2. All revenue and capital items in the Income Statement derive from
continuing operations.
3. The Company has only one class of business and derives its income
from investments made in shares, securities and bank deposits.
4. Net asset value per share has been calculated on 5,570,669
Ordinary Shares, being the shares in issue at the period end.
5. Return per share for the period has been calculated on 5,561,171
Ordinary Shares, being the weighted average number of shares in issue
during the period.
6. Dividends
31 Jul 2014 31 Jan 2014
Revenue Capital Total Total
GBP'000 GBP'000 GBP'000 GBP'000
Paid in year
2014 Final - 225 225 -
2013 Final - - - 348
- 225 225 348
7. Reserves
Capital Share Capital
redemption Premium Special Revenue Revaluation reserve-
reserve Account Reserve reserve reserve realised
GBP'000 GBP'000 GBP'000 GBP'000 GBP'000 GBP'000
At 1 February
2014 8 167 5,403 101 (1,243) (919)
Purchase of own
shares - - (29) - - -
Net
(loss)/gains
on
investments - - - - (22) 22
Transfer
between
reserves - - - - - -
Dividends paid - - - - - (225)
Retained net
revenue - - - 7 - -
At 31 July 2014 8 167 5,374 108 (1,265) (1,122)

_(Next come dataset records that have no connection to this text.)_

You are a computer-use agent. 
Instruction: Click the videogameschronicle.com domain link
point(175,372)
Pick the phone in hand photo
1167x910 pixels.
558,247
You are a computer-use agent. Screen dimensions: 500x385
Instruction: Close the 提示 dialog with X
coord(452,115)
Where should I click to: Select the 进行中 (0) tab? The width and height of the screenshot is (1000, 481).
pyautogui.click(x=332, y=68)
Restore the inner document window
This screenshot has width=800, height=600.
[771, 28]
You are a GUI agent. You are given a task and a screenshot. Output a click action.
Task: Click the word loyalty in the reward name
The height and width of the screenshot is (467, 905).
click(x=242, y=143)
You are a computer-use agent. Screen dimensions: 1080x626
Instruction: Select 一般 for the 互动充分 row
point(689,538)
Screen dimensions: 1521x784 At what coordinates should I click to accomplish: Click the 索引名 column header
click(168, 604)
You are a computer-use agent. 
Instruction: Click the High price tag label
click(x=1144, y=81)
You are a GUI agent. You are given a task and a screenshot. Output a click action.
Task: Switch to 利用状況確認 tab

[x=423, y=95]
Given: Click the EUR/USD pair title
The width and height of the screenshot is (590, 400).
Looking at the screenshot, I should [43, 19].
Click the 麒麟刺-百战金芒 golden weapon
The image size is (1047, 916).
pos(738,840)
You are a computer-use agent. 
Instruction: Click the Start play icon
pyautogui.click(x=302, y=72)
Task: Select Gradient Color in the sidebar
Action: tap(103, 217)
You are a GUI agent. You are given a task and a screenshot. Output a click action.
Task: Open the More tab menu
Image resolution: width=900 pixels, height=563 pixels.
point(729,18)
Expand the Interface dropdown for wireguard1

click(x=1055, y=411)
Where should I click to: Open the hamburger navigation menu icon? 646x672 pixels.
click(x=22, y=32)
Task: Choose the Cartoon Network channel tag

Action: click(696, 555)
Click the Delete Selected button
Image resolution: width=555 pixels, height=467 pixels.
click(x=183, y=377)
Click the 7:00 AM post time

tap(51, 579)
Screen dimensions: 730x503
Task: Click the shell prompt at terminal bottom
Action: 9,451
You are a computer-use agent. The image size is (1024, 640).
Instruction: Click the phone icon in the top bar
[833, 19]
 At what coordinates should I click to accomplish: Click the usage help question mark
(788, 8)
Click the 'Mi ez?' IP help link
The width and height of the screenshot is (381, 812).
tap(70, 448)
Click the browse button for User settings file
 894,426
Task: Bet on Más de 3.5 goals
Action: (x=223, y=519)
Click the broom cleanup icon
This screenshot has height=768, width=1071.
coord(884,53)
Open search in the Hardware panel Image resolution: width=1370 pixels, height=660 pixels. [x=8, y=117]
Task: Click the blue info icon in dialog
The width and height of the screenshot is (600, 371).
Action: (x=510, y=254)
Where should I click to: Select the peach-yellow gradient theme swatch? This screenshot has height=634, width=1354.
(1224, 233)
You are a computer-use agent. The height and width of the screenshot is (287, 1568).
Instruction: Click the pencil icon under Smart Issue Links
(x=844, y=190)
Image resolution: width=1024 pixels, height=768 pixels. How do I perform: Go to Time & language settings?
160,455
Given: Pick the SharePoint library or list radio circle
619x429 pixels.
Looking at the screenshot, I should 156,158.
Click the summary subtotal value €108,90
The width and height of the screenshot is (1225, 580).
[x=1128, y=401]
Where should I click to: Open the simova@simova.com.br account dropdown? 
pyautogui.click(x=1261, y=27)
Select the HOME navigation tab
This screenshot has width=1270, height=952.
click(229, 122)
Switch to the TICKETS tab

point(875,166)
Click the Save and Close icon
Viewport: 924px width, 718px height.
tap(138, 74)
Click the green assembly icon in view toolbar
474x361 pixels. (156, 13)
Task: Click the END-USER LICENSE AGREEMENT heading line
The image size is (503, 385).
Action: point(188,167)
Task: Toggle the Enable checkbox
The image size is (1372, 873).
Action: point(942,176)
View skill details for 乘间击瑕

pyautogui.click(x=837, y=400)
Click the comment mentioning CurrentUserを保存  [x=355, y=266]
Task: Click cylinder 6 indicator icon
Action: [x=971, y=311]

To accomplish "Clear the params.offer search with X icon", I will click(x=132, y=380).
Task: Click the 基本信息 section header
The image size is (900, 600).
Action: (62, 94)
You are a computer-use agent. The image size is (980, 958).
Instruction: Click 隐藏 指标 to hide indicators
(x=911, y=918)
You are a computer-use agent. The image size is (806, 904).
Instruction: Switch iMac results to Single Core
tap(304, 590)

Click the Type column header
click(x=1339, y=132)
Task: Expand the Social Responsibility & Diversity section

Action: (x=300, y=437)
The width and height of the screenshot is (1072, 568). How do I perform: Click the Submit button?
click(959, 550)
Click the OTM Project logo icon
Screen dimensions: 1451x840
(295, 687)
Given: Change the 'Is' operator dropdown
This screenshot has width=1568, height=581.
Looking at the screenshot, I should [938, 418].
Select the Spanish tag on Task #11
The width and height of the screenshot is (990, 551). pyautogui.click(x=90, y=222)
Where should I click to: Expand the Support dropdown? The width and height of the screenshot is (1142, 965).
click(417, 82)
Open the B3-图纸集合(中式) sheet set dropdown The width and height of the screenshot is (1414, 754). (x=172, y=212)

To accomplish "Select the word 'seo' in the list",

The Special reserve, Capital reserve - realised and Revenue reserve are
all distributable reserves. Revaluation reserve includes losses of
GBP1,501,000 which are included in the calculation of distributable
reserves. Total distributable reserves at 31 July 2014 were
GBP2,859,000.
8. The Directors confirm that, to the best of their knowledge, the
half-yearly financial statements have been prepared in accordance with
the "Statement: Half-Yearly Financial Reports" issued by the UK
Accounting Standards Board and the half-yearly financial report includes
a fair review of the information required by:
a) DTR 4.2.7R of the Disclosure and Transparency Rules, being an
indication of important events that have occurred during the first six
months of the financial year and their impact on the condensed set of
financial statements, and a description of the principal risks and
uncertainties for the remaining six months of the year; and
b) DTR 4.2.8R of the Disclosure and Transparency Rules, being related
party transactions that have taken place in the first six months of the
current financial year and that have materially affected the financial
position or performance of the entity during that period, and any
changes in the related party transactions described in the last annual
report that could do so.
9. Risks and uncertainties
The Board has reviewed the principal risks and uncertainties facing the
Company over the remainder of the financial period and concluded that
the key risks are:
*investment risk associated with investing in small and immature
businesses; and
*failure to maintain approval as a VCT.
In both cases the Board is satisfied with the Company's approach to
these risks. The strategy of, where possible, taking charges over assets
to secure its investments helps to limit any potential losses which
could arise from the failure of an investee business.
The Company continually monitors its compliance with the VCT regulations
and retains PricewaterhouseCoopers to provide regular reviews and advice
in this area. The Board considers that this approach reduces the risk of
a breach of the VCT regulations to a minimal level.
10. Going concern
The Directors have reviewed the Company's financial resources at the
period end and concluded that the Company is well placed to manage its
business risks.
11. The Board confirms that it is satisfied that the Company has
adequate resources to continue in business for the foreseeable future.
For this reason, the Board believes that the Company continues to be a
going concern and that it is appropriate to apply the going concern
basis in preparing the financial statements.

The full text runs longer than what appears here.